▶ [Exercise] Write out every record below exactly as it appears.

Material provided section start

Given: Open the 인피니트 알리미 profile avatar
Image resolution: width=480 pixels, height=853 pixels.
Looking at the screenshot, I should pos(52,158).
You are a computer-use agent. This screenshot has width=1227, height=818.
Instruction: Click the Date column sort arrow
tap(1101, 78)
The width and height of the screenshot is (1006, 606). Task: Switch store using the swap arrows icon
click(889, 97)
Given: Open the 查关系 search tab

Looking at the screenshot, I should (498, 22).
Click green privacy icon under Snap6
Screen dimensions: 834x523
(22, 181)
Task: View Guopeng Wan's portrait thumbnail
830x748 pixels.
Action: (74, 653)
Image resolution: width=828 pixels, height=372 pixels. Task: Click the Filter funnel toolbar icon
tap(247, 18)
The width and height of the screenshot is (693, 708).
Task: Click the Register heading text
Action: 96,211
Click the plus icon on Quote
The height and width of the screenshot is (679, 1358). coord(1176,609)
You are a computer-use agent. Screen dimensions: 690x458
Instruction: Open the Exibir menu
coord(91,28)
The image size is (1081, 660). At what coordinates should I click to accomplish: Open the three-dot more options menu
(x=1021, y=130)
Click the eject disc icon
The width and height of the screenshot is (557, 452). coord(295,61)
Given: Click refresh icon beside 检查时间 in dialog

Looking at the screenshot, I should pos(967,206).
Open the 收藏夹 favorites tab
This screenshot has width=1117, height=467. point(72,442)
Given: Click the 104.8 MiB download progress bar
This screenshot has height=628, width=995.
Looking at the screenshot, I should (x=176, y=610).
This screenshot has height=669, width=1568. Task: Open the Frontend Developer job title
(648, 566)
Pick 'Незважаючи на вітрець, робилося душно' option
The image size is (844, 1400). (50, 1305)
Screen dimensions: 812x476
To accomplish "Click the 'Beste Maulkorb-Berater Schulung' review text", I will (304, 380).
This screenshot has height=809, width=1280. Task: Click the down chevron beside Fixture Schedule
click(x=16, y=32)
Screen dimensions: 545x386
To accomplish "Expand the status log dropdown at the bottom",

Material provided section end

▶ [Solution to the problem]
Given: Open the 인피니트 알리미 profile avatar
Image resolution: width=480 pixels, height=853 pixels.
Looking at the screenshot, I should pos(52,158).
You are a computer-use agent. This screenshot has width=1227, height=818.
Instruction: Click the Date column sort arrow
tap(1101, 78)
The width and height of the screenshot is (1006, 606). Task: Switch store using the swap arrows icon
click(889, 97)
Given: Open the 查关系 search tab

Looking at the screenshot, I should (498, 22).
Click green privacy icon under Snap6
Screen dimensions: 834x523
(22, 181)
Task: View Guopeng Wan's portrait thumbnail
830x748 pixels.
Action: (74, 653)
Image resolution: width=828 pixels, height=372 pixels. Task: Click the Filter funnel toolbar icon
tap(247, 18)
The width and height of the screenshot is (693, 708).
Task: Click the Register heading text
Action: 96,211
Click the plus icon on Quote
The height and width of the screenshot is (679, 1358). coord(1176,609)
You are a computer-use agent. Screen dimensions: 690x458
Instruction: Open the Exibir menu
coord(91,28)
The image size is (1081, 660). At what coordinates should I click to accomplish: Open the three-dot more options menu
(x=1021, y=130)
Click the eject disc icon
The width and height of the screenshot is (557, 452). coord(295,61)
Given: Click refresh icon beside 检查时间 in dialog

Looking at the screenshot, I should pos(967,206).
Open the 收藏夹 favorites tab
This screenshot has width=1117, height=467. point(72,442)
Given: Click the 104.8 MiB download progress bar
This screenshot has height=628, width=995.
Looking at the screenshot, I should (x=176, y=610).
This screenshot has height=669, width=1568. Task: Open the Frontend Developer job title
(648, 566)
Pick 'Незважаючи на вітрець, робилося душно' option
The image size is (844, 1400). (50, 1305)
Screen dimensions: 812x476
To accomplish "Click the 'Beste Maulkorb-Berater Schulung' review text", I will (304, 380).
This screenshot has height=809, width=1280. Task: Click the down chevron beside Fixture Schedule
click(x=16, y=32)
Screen dimensions: 545x386
To accomplish "Expand the status log dropdown at the bottom",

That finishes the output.